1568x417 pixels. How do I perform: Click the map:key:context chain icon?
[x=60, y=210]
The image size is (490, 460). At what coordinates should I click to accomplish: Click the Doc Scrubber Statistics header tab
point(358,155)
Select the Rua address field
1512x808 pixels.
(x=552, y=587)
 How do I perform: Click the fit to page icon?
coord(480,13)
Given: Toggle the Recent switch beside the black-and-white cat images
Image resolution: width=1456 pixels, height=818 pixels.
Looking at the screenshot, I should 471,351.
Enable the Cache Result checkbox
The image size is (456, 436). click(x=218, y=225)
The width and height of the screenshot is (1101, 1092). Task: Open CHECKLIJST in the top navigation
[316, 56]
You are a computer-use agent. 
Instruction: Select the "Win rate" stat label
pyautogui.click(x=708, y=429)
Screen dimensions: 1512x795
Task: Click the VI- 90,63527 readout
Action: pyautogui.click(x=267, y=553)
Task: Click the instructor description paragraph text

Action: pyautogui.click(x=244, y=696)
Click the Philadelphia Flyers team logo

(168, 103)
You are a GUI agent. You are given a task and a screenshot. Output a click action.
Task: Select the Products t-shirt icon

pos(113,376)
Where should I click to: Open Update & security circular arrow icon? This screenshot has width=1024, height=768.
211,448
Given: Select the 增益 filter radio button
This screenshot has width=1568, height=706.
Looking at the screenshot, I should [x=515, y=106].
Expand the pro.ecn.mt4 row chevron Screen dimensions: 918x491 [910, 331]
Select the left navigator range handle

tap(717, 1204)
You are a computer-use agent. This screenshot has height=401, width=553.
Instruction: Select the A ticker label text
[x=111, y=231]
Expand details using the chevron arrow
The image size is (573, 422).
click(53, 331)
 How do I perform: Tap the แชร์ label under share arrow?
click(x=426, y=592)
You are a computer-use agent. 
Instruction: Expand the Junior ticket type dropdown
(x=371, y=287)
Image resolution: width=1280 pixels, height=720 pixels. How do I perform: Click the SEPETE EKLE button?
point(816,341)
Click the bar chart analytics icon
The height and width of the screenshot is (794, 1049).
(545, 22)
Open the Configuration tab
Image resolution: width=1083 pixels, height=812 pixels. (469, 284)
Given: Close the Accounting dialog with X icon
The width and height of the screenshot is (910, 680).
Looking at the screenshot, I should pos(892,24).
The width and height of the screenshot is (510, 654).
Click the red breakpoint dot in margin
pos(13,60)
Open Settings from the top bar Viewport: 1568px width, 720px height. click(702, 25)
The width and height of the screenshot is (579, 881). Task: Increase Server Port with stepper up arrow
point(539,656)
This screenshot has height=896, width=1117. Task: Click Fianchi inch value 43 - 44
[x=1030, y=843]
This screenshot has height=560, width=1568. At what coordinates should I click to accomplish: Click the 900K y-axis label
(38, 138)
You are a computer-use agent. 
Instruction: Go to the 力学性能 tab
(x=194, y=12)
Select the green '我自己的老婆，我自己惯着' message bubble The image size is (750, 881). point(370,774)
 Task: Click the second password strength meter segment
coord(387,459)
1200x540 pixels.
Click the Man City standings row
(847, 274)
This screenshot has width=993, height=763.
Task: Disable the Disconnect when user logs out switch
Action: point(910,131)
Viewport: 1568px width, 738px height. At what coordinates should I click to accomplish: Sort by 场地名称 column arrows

______________________________

◆ **What the exercise asks**
Lines in the listing above that contain the word "Viewport" must be copied; leave out the rest.

◆ **Answer to the problem**
Open Settings from the top bar Viewport: 1568px width, 720px height. click(702, 25)
Viewport: 1568px width, 738px height. At what coordinates should I click to accomplish: Sort by 场地名称 column arrows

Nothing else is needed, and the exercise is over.